What is expected> All lines of the entries with "link" in them must be listed.

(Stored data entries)
* * *

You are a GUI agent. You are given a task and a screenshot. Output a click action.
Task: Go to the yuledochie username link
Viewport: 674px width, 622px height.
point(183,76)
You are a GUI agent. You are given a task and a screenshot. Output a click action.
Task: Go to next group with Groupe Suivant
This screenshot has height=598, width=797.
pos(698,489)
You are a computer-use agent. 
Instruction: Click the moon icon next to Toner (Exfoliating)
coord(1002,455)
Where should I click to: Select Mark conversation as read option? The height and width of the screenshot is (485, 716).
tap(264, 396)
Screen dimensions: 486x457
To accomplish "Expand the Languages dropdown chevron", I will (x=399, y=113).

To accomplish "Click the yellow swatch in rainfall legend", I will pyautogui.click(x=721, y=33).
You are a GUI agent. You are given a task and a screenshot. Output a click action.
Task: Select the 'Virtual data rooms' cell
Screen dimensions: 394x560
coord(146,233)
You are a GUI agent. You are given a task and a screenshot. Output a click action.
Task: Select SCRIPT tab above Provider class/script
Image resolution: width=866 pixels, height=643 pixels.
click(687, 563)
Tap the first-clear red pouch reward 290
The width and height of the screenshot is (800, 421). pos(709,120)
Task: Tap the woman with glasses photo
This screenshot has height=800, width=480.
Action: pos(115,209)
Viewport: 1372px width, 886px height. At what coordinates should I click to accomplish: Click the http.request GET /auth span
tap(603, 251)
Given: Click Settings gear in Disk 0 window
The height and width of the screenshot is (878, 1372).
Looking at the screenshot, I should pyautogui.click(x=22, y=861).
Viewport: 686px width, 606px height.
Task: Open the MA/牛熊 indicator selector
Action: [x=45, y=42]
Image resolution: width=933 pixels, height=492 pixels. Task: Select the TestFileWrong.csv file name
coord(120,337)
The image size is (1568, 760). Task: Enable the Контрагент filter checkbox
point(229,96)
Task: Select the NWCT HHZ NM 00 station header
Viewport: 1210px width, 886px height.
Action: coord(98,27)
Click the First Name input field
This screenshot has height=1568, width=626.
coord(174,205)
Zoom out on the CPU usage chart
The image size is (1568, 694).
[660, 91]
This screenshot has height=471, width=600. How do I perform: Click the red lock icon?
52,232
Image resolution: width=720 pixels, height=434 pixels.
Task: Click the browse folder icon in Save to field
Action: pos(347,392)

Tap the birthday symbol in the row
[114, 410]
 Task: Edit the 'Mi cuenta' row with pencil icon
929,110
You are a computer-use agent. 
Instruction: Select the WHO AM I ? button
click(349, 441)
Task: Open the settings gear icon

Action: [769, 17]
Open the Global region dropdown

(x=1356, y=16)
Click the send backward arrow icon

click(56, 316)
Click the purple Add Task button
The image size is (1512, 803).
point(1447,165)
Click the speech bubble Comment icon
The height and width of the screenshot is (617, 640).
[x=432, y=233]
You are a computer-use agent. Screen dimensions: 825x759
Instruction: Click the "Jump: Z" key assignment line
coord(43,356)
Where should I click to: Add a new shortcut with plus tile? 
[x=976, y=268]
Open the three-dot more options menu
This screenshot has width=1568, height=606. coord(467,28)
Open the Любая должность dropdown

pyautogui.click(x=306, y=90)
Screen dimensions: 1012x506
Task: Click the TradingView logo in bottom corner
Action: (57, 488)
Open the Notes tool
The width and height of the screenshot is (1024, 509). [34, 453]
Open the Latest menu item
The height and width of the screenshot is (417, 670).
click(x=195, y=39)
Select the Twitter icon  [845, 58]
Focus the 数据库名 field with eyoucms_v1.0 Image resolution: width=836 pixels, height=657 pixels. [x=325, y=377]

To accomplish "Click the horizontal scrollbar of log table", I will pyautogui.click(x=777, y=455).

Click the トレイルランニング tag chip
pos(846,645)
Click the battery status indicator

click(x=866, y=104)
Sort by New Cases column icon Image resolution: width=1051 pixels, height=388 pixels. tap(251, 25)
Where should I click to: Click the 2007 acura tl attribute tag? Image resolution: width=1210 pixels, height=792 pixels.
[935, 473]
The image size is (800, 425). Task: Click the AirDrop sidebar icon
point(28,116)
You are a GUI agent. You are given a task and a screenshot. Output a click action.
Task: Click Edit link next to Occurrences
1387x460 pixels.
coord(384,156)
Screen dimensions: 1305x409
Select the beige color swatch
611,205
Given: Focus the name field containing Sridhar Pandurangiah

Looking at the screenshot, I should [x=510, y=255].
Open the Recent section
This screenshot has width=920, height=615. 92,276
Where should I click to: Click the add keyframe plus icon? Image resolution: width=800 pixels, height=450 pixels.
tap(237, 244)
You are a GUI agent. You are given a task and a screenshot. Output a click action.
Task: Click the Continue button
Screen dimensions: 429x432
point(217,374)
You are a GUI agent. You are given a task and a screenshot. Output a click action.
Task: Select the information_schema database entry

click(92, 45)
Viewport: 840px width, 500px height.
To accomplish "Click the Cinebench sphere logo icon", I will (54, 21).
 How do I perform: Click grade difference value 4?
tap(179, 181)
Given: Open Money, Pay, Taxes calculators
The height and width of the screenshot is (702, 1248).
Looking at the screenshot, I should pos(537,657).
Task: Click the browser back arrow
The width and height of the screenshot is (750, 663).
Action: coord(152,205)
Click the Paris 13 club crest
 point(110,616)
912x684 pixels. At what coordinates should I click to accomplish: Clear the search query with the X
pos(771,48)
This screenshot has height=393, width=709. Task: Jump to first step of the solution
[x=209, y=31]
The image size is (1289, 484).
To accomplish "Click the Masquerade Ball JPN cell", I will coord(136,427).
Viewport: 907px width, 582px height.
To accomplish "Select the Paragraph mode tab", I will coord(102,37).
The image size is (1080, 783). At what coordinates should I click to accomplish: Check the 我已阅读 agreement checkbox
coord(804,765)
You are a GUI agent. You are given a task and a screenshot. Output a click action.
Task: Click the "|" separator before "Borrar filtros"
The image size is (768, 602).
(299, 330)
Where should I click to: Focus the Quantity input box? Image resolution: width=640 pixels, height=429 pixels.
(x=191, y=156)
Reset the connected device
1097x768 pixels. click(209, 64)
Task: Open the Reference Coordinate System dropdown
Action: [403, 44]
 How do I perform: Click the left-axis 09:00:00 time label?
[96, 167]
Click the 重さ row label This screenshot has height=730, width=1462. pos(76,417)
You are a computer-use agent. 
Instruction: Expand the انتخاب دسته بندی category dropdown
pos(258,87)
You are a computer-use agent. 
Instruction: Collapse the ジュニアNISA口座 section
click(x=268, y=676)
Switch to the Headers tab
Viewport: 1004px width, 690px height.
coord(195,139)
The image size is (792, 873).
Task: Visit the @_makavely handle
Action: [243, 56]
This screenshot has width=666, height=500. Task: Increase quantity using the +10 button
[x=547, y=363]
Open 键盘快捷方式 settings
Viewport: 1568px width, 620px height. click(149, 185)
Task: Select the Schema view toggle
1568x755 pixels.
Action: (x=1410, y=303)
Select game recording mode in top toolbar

* * *

Output below>
Task: Go to the yuledochie username link
Task: Click Edit link next to Occurrences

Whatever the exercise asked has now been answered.